Para satisfazer essas expectativas, nas sociedades modernas, é preciso, convém insistir, uma revisão dos predicados tradicionalmente incorporados ao perfil da militância. Isto implica antes o exercício crítico da teoria da práxis, que a fé na prática; antes a dedicação às atividades intelectuais que a urgência ativista; antes o orgulho pela condição de revolucionário, na teoria e na prática, que o "título de membro do partido". Não sendo, ainda, despropositado, juntar a essa revisão uma maior abertura à sociabilidade e até às regras convencionais de educação, no trato humano como nas discussões políticas.

A unidade de ação de um partido, na modernidade, não pode ser assegurada, pura e simplesmente, pelos dispositivos disciplinares. Se é verdade, conforme disse Marx, que o homem se transforma ao transformar o mundo, então, um partido que se pretenda revolucionário e de massas deve criar, internamente, as condições para esse auto-desenvolvimento. Não basta que ele já seja de classe, de vanguarda e de luta, se sua experiência interna em nada contribui para criar o embrião de uma nova cultura ideológica. Só uma esquerda arcaica pode se furtar a essas obrigações políticas e morais, com o pretexto empobrecedor de que elas nos remeteriam a um "individualismo intelectual burguês", logo, à desagregação. O elogio sub-reptício da participação dependente, contido numa tal "acusação", interessa, exclusivamente, à manipulação burocrática, mas não àqueles que buscam praticar, conscientemente, o sentido da militância política de orientação anticapitalista.

Os apóstolos cristãos que se dirigiam aos corações, podiam prescindir da teoria. Os militantes revolucionários, dirigimo-nos aos corações e às mentes dos trabalhadores para construir uma nova cultura ideológica na virada do milênio. Aprendemos que a ignorância pode ser eventualmente generosa, mas não o fundamento de uma radicalidade libertária, capaz de representar a batalha pela ampliação dos direitos civis, políticos e sociais, sem o semblante de quem carrega as dores da humanidade ou a melancolia de que nos falava Walter Benjamin.
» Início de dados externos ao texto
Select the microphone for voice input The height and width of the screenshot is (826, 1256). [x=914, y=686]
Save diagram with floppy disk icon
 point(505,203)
Ora, somente num partido que tenha como objetivo maior a elaboração estratégica de uma teoria da revolução será possível cultivar o perfil de militância que pleiteamos. As lides organizativas, junto aos trabalhadores, e a disciplina partidária são momentos dessa elaboração intelectual, não substitutivos como prega a manipulação burocrática.

Eis o desafio colocado, em nosso país, para o futuro do Partido dos Trabalhadores, desde que, este não venha permitir que o "direito de tendências", em seu interior, o transforme numa "federação de tendências", que venha a sufocar toda participação independente da militância. Que o 1º Congresso - esse metafórico retiro para o Museu Britânico - por parte dos construtores de uma alternativa socialista, à crise brasileira, sob esse ângulo, seja também "pragmático".

J. Luiz Marques é professor de Ciências Políticas da Universidade Federal do Rio Grande do Sul e autor de Elogio da Utopia.